**GOAL OF THE EXERCISE:** How many lines in the entries below contain the string "resolution"? Case counts, and the reply should be only the number.

**PROVIDED DATA:**

•••••

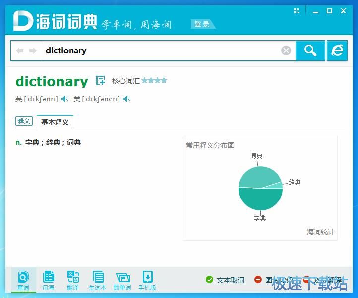This screenshot has height=298, width=358.
Task: Play American pronunciation audio
Action: (x=127, y=99)
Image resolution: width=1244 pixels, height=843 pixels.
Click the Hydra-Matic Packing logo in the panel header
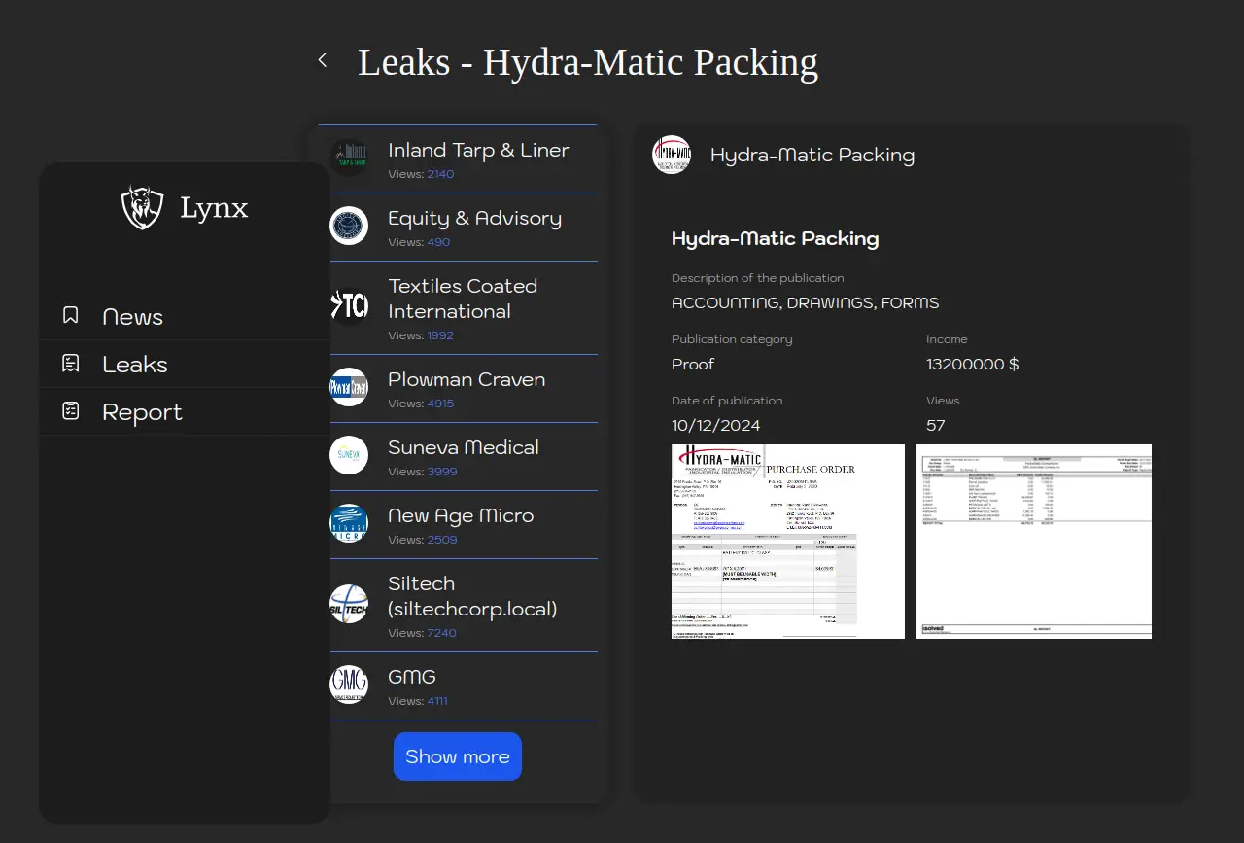pyautogui.click(x=672, y=155)
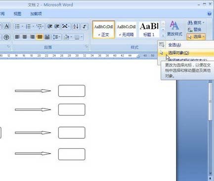Open the line spacing dropdown
The image size is (214, 181).
(x=56, y=37)
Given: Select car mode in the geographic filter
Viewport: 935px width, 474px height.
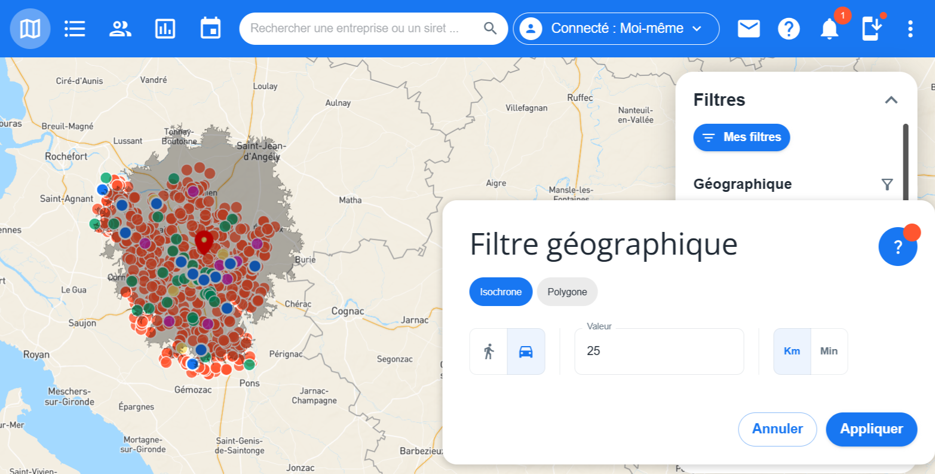Looking at the screenshot, I should [x=525, y=351].
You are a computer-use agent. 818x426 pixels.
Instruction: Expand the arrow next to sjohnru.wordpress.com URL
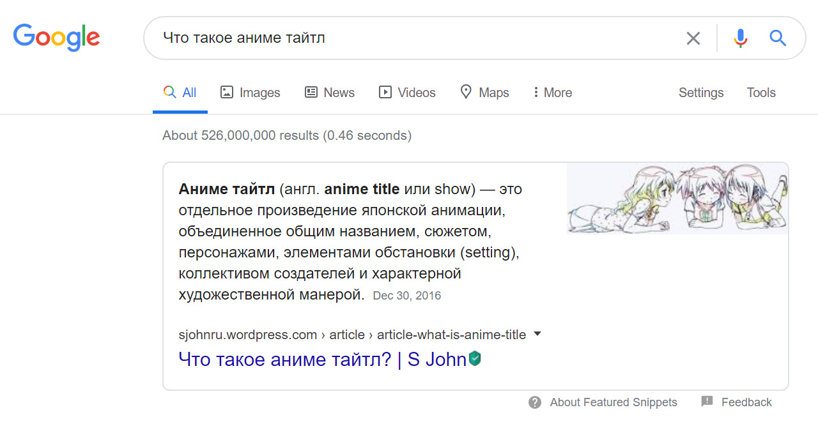coord(537,334)
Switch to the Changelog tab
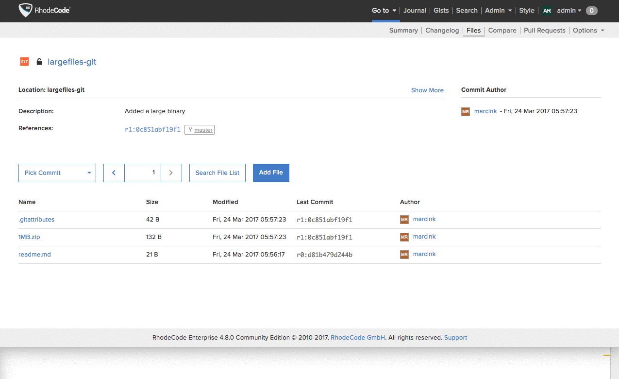 tap(442, 30)
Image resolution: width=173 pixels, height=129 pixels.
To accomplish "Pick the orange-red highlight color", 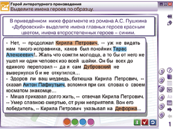I will pyautogui.click(x=67, y=122).
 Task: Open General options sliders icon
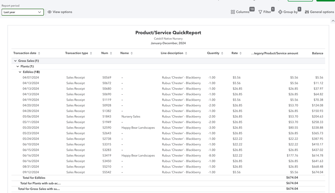[307, 12]
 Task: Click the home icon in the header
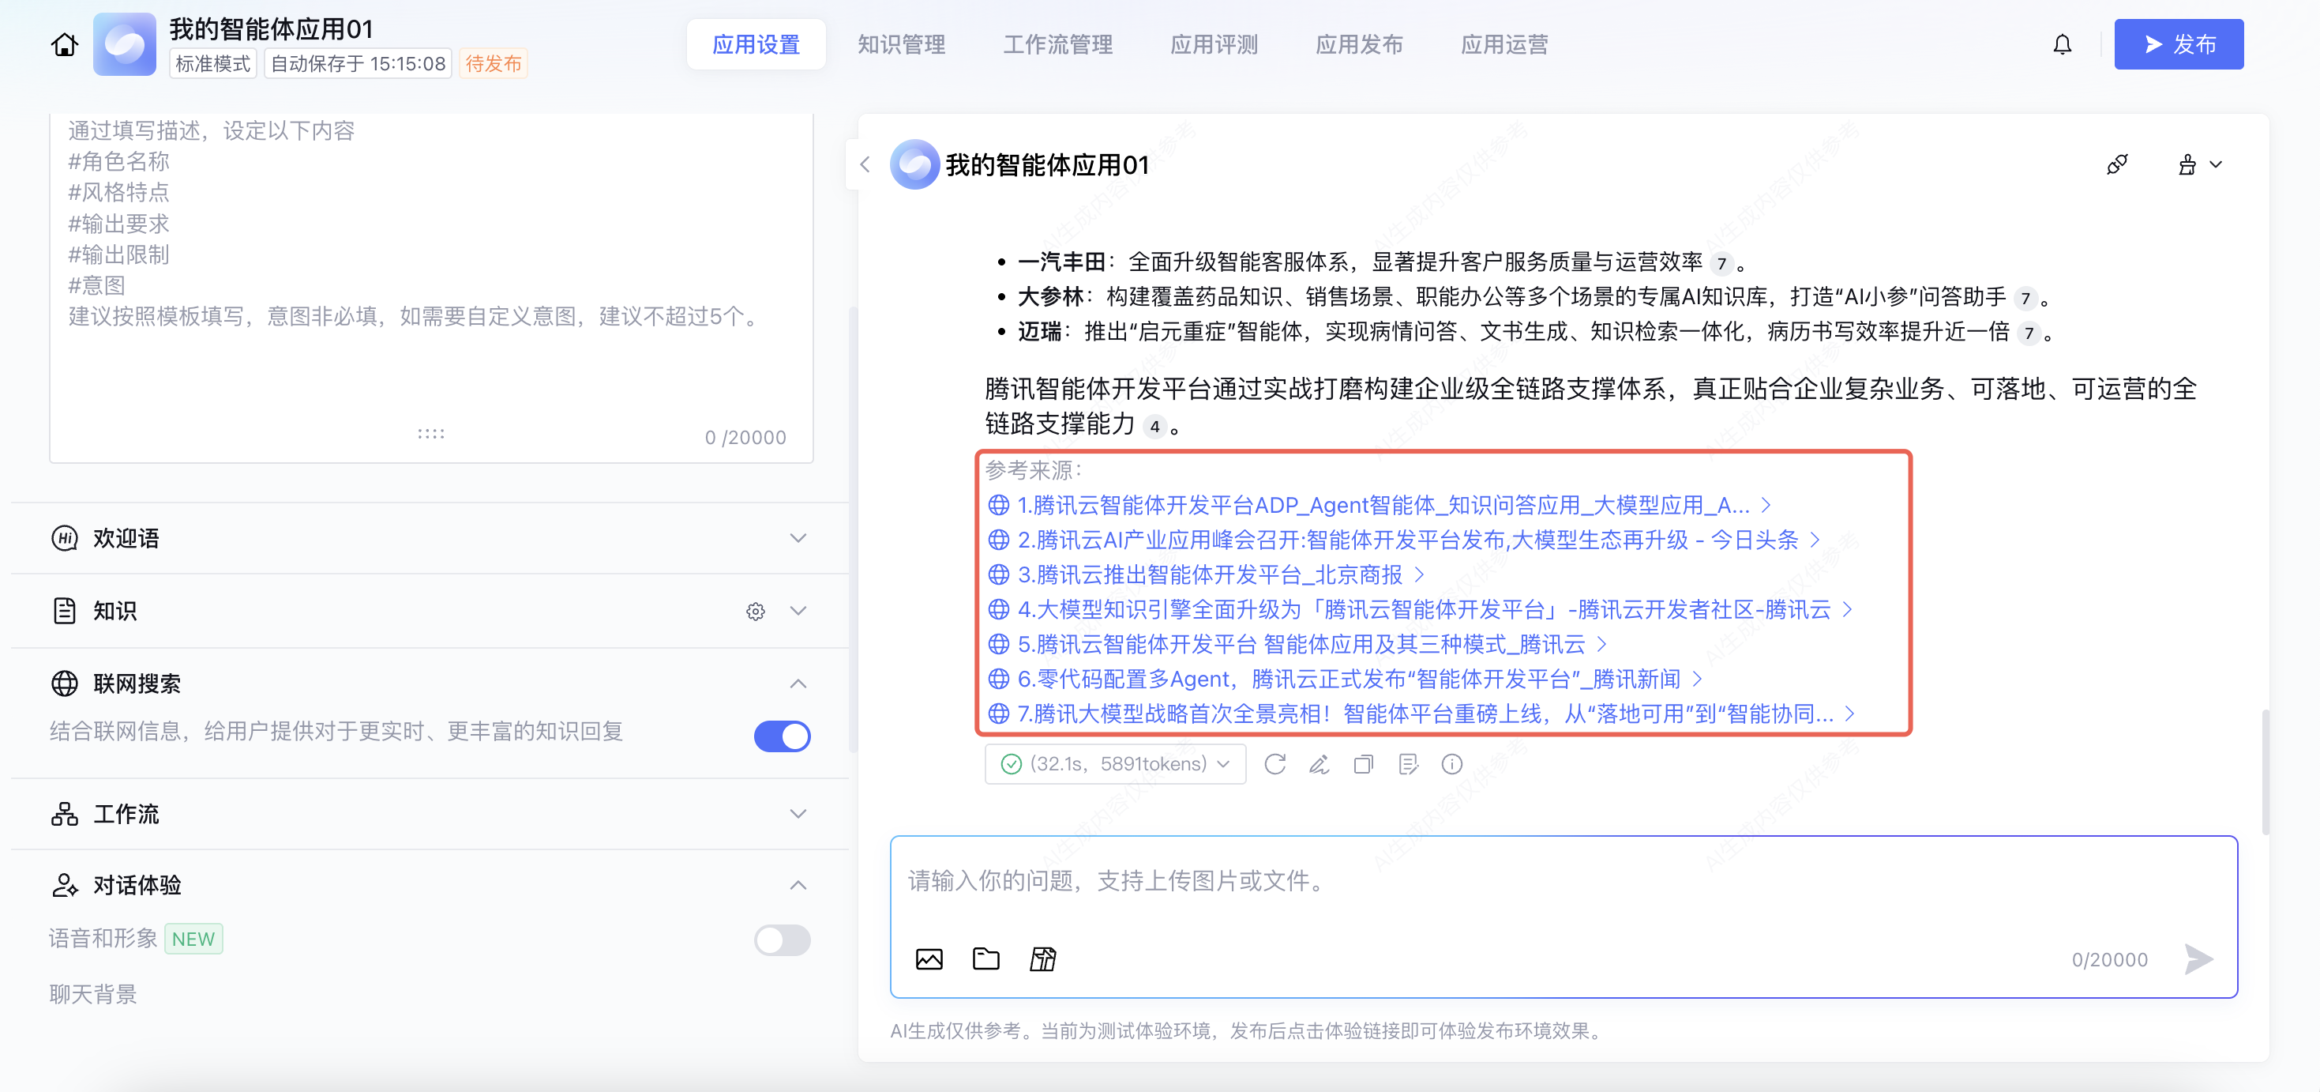(64, 44)
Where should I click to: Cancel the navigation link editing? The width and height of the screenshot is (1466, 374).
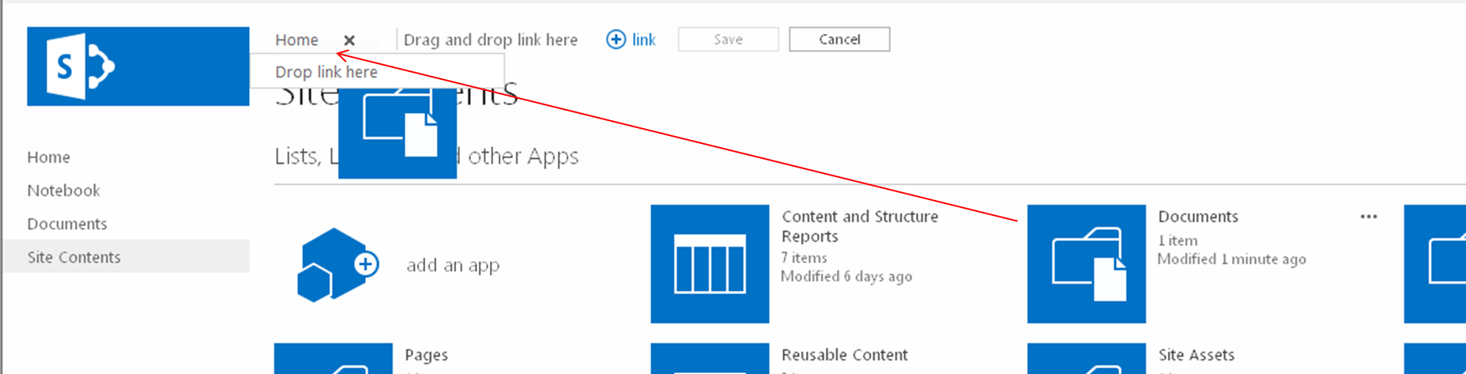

•••••

**CORRECT OUTPUT:** 2